Sections of bladder needed for microscopic evaluation are as follows: in transurethral resection of bladder tumor specimens, submit 1 section per centimeter of tumor diameter (up to 10 cassettes). If the tumor is noninvasive by the initial sampling, additional submission of tissue (including possibly submitting all tissue) is necessary to diagnose or rule out the presence of invasion. If tumor is invasive into the lamina propria in the initial sampling, additional sections (including possibly submitting the entire specimen) may be necessary to diagnose or rule out the possibility of muscularis propria invasion. In cystectomy specimens, several representative sections of the tumor, including the macroscopically deepest penetration, should be sampled. Submit several sections of the mucosa remote from the carcinoma, especially if abnormal, including the lateral wall(s), dome, and trigone. Submit one section of ureteral margin, unless submitted separately as frozen section specimens, and one section of urethral margin. If a long segment of the ureter(s) is present, then additional sections from the mid-portion may be necessary, as urothelial cancer often is multifocal.
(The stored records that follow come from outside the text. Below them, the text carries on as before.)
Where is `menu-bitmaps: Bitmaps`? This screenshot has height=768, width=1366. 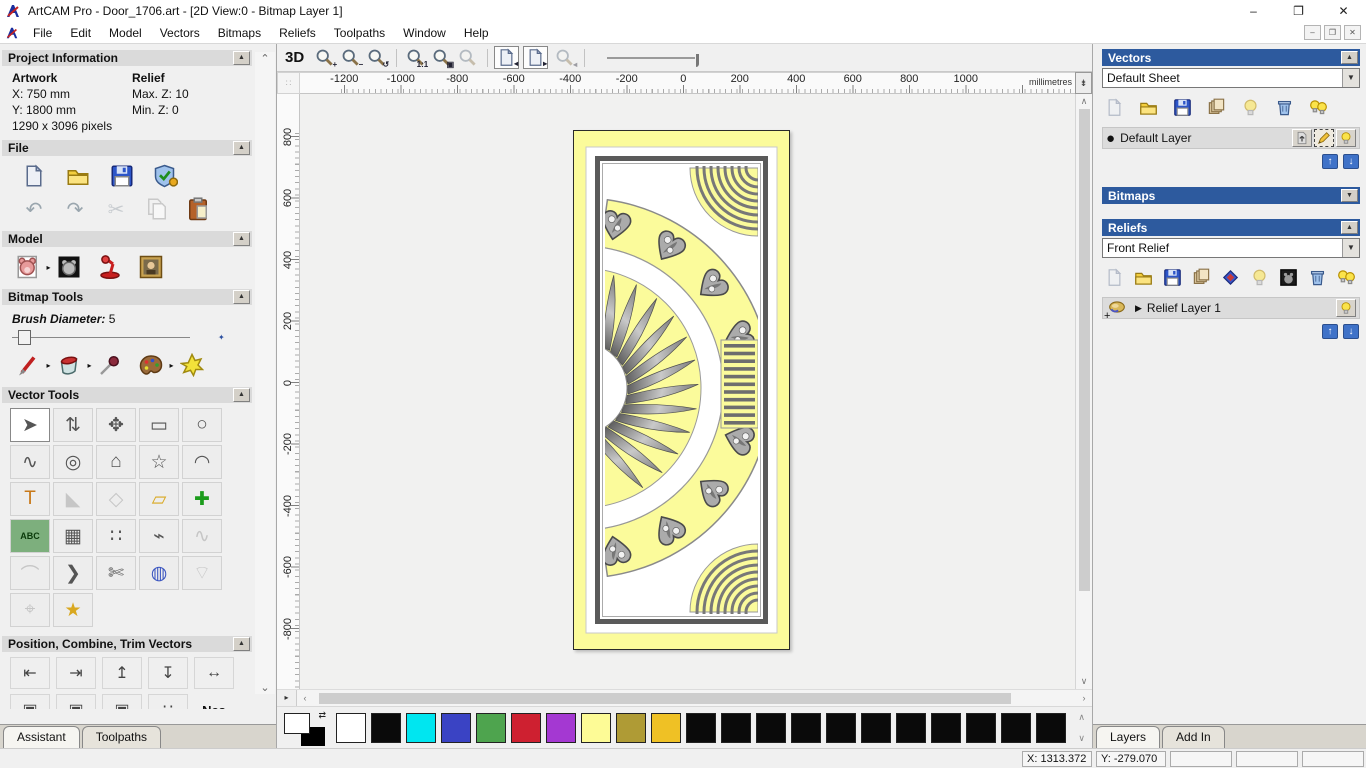
menu-bitmaps: Bitmaps is located at coordinates (240, 33).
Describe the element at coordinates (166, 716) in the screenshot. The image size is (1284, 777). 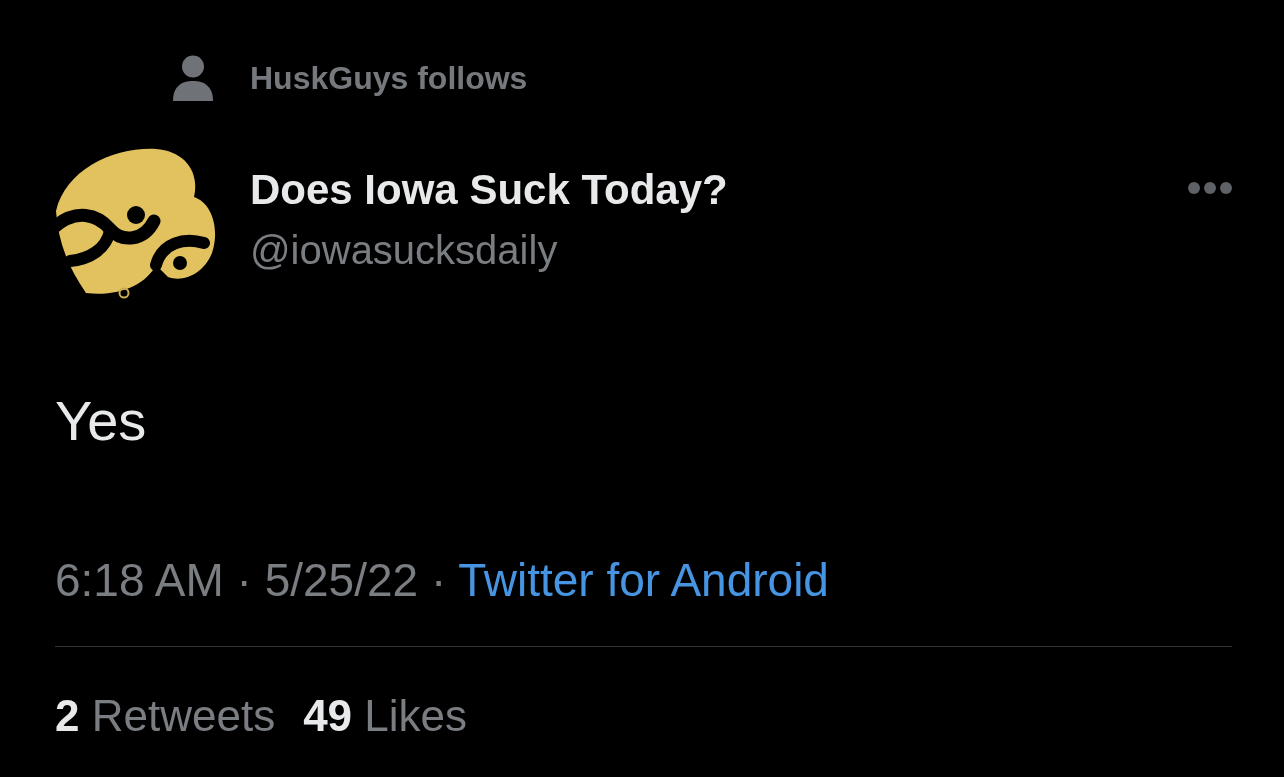
I see `stat-link: 2 Retweets` at that location.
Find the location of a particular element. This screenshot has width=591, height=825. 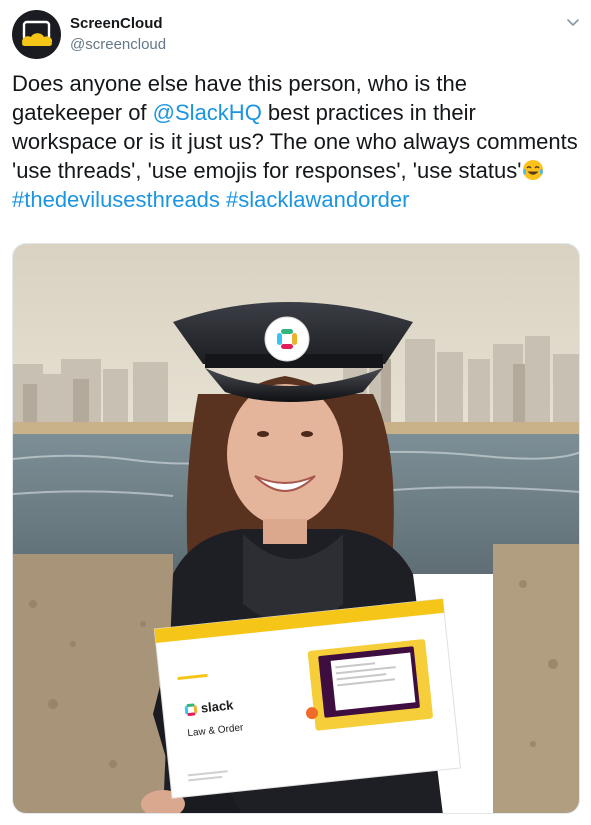

mention-link: @SlackHQ is located at coordinates (208, 112).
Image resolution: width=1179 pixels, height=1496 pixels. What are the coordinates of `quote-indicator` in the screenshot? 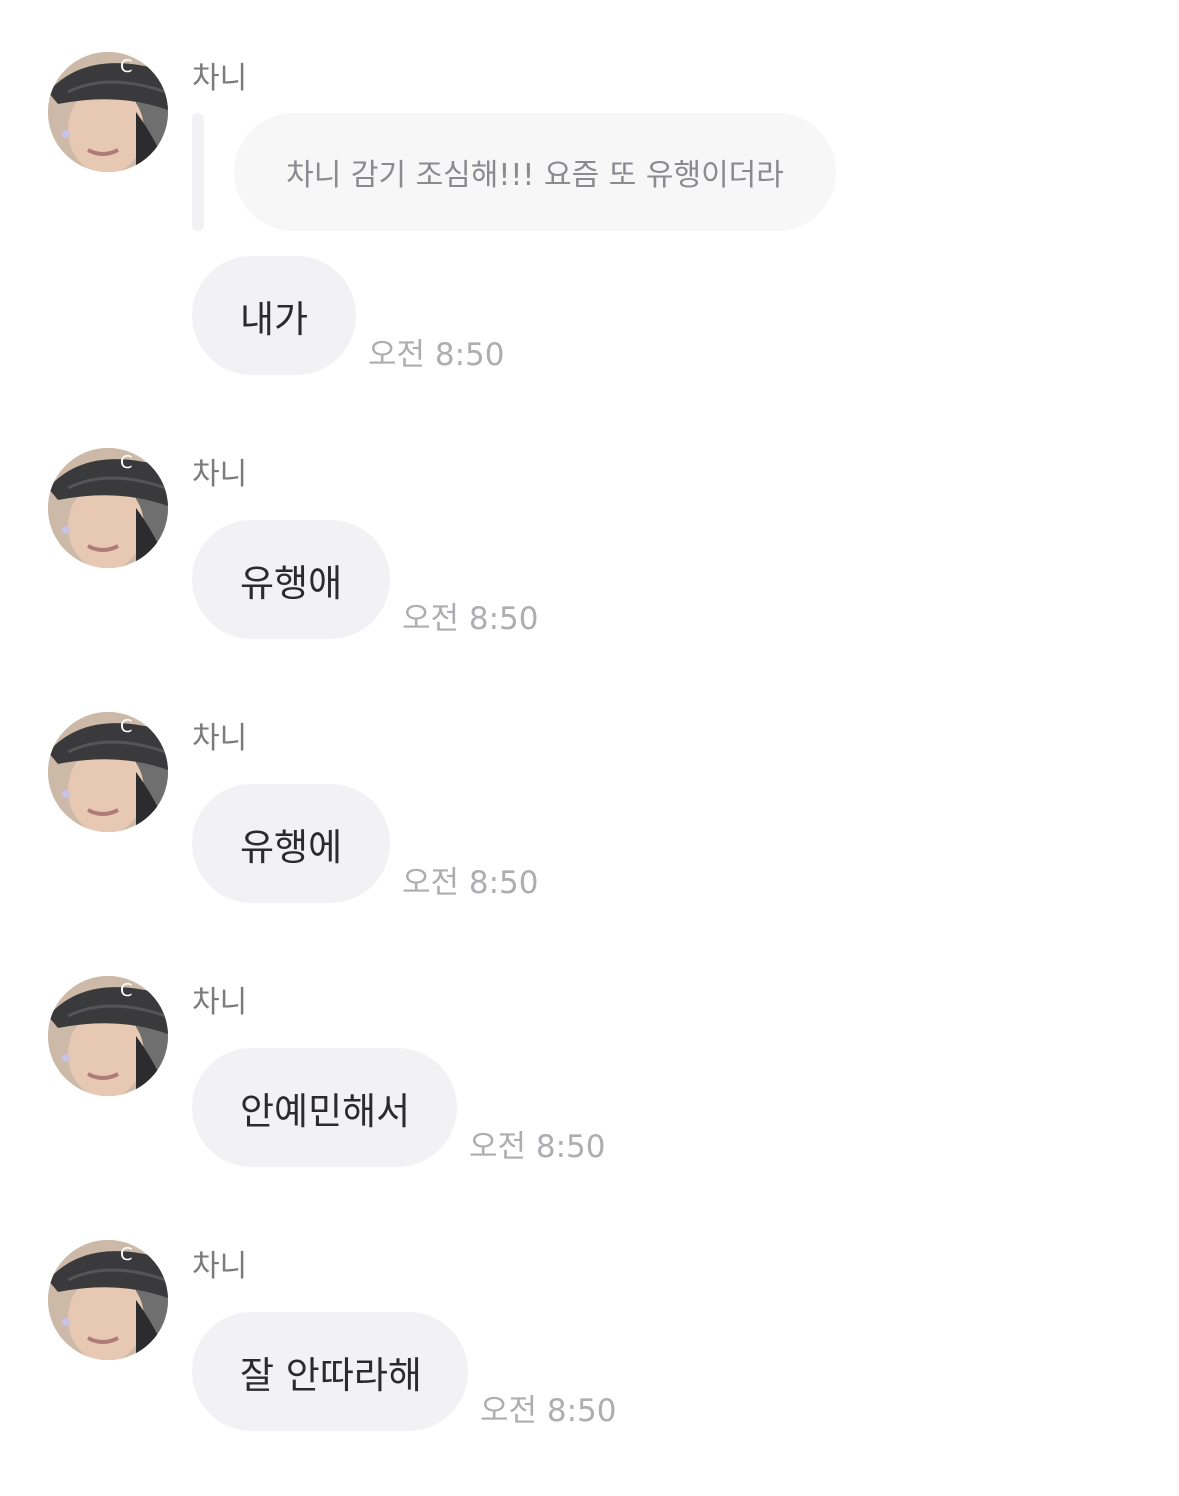 It's located at (198, 172).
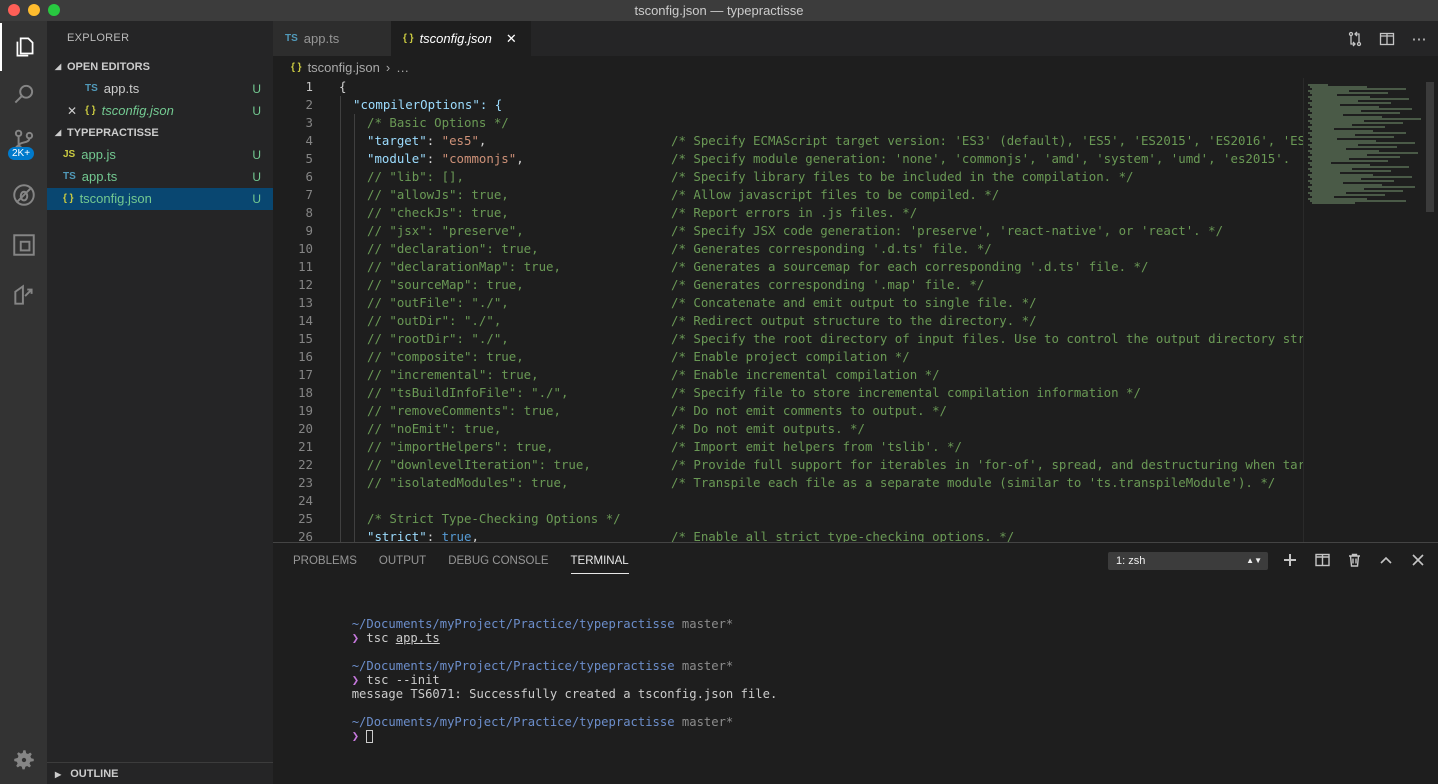 The width and height of the screenshot is (1438, 784). I want to click on code-token: // "outDir": "./",, so click(434, 320).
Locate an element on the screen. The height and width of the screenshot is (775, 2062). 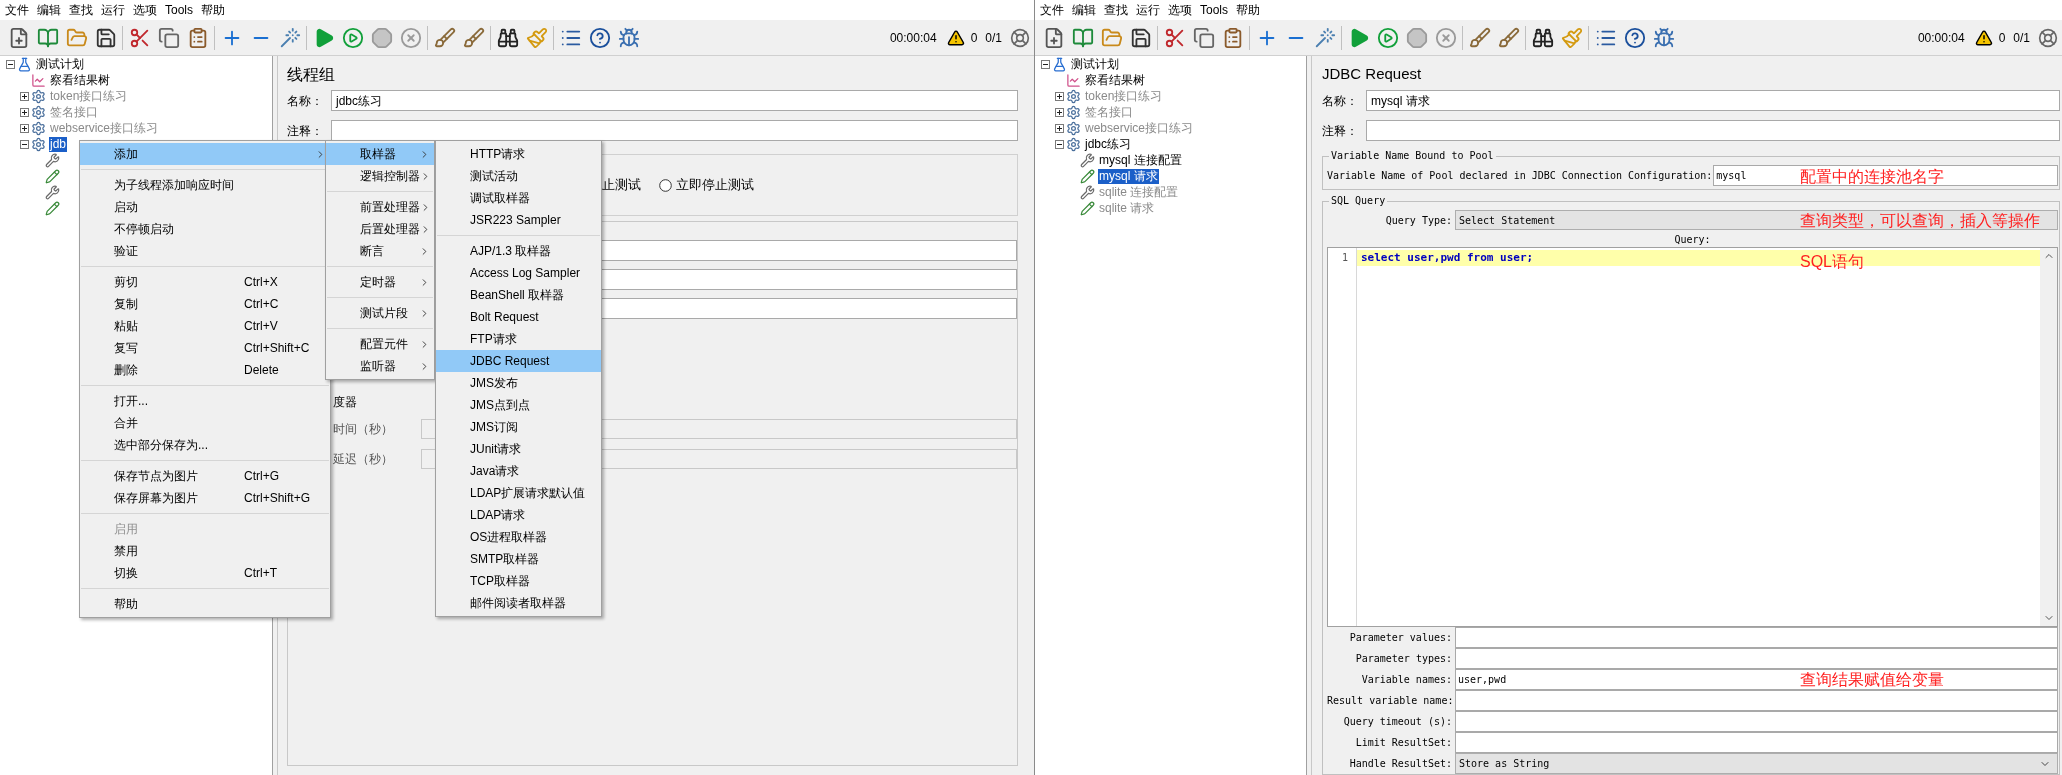
menu-item: JUnit请求 is located at coordinates (518, 449).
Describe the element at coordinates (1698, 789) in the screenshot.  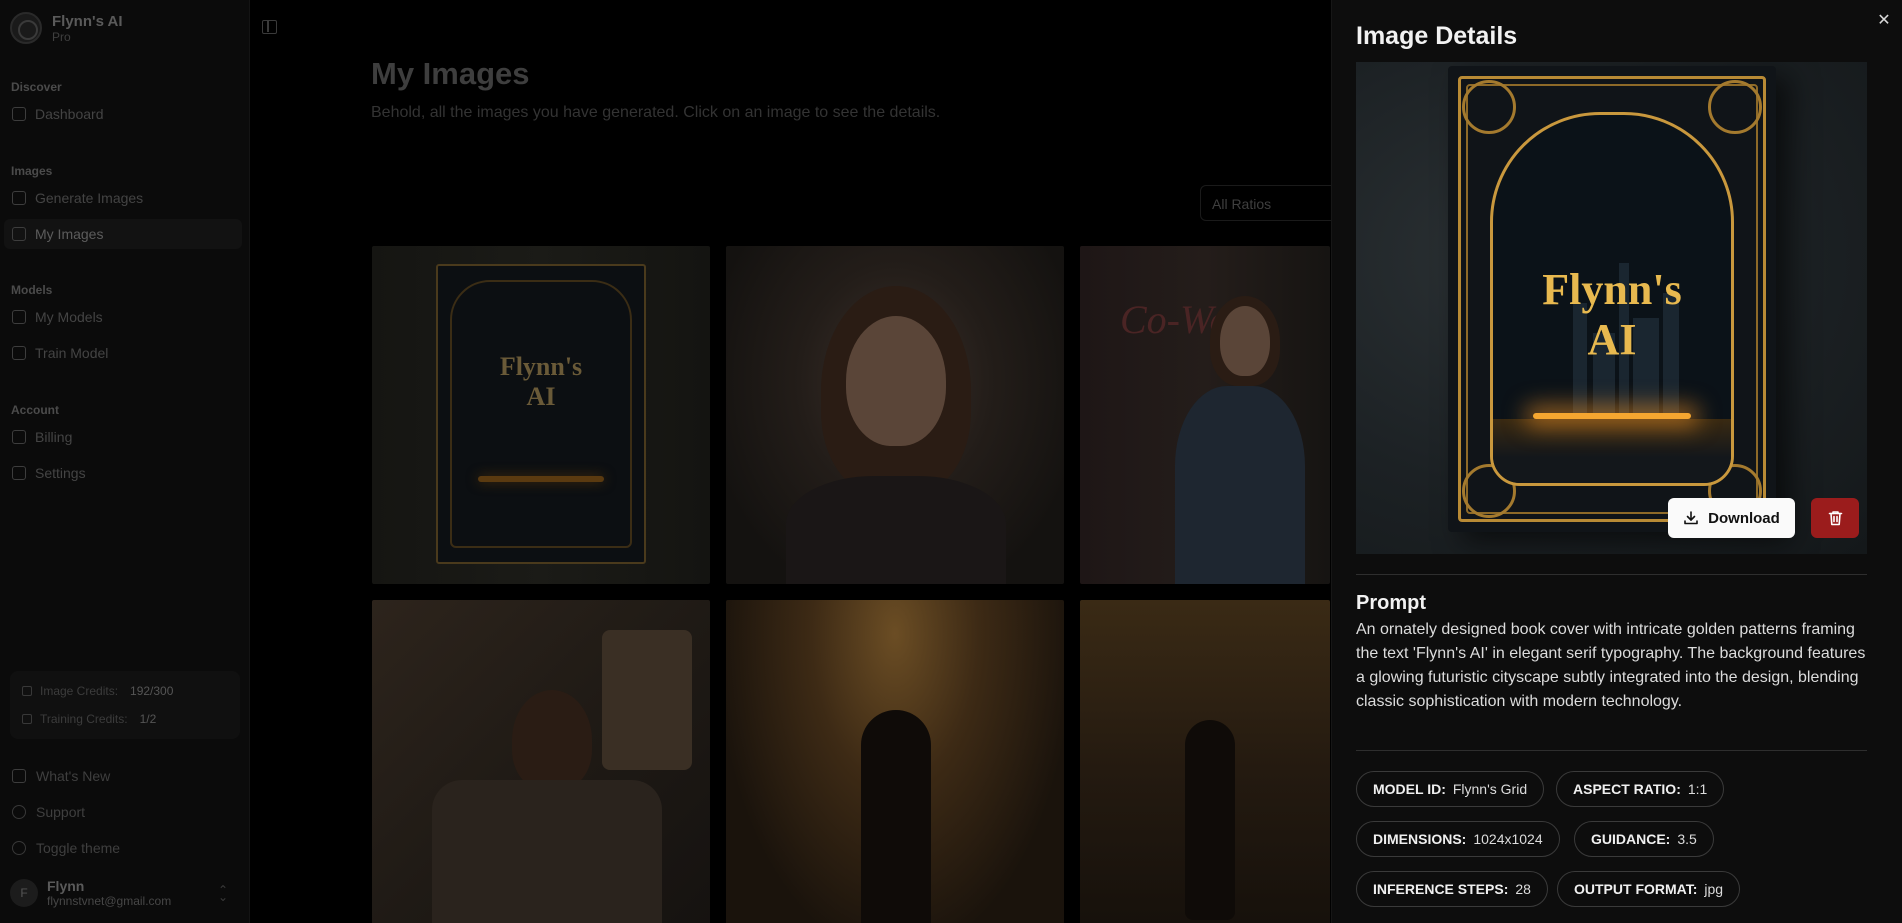
I see `meta-value: 1:1` at that location.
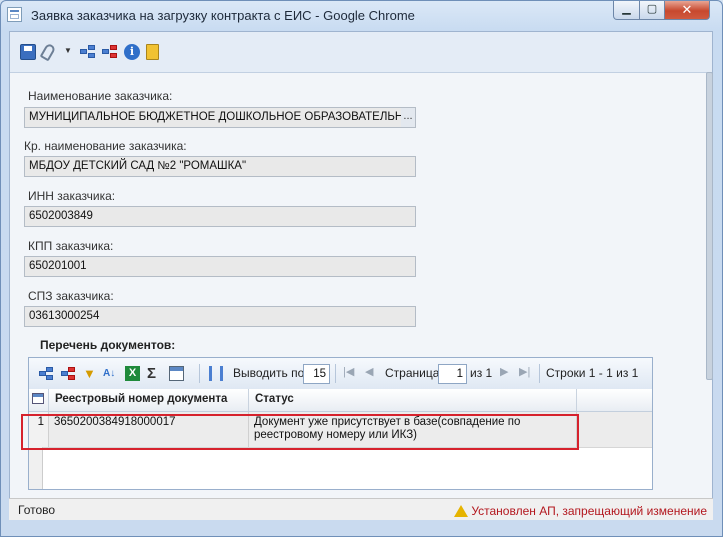 This screenshot has height=537, width=723. I want to click on lock-warning: Установлен АП, запрещающий изменение, so click(580, 510).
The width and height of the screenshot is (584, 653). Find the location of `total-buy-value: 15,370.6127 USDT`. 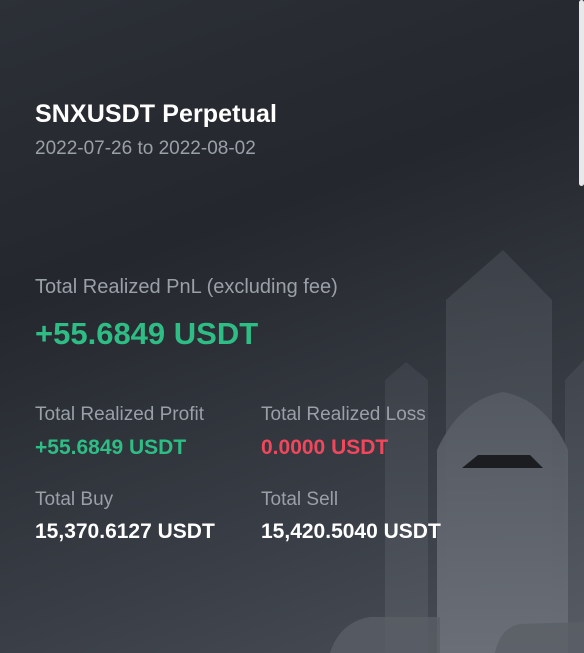

total-buy-value: 15,370.6127 USDT is located at coordinates (125, 532).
Prostatic urethral involvement should be carefully investigated in cystectomy specimens. Sections should include the prostatic urethra, including at the margin and with the surrounding prostatic parenchyma. Representative sections of the peripheral zone, central zone, and seminal vesicles should be included. Parenthetically, it must be noted that there is a higher incidence of prostatic adenocarcinoma in cystoprostatectomy specimens of bladder carcinoma. Close gross examination may help target sampling of selective, abnormal-appearing areas.

Submit one section from each grossly positive lymph node. All other lymph nodes should be entirely submitted, as presence of nodal disease may be used as an indication for adjuvant therapy. Lymph nodes may be grossly or microscopically detected in the perivesical fat.

Submit one or more sections of uterus (as indicated) and one or more sections of vagina, seminal vesicles, and other organs (as indicated). If the tumor grossly appears to invade the prostate, uterus, or vagina, sections should be targeted such that the relationship of the infiltrating tumor in the bladder wall and the adjacent viscus is clearly demonstrable.

Resection margins, including those mentioned in note G, should be carefully specified. Statements about deep soft tissue margins should specify whether peritoneal surfaces are involved by tumor. In cases of urachal adenocarcinoma in which partial cystectomy with excision of the urachal tract and umbilicus is performed, the margins of the urachal tract, ie, the soft tissue surrounding the urachus and the skin around the umbilical margin, should be specified. In renal pelvis, ureter, and nephroureterectomy specimens, the margins may include radial hilar soft tissue margin; bladder cuff; and ureteral, renal parenchymal, and Gerota fascia margins, depending on the type of surgical specimen.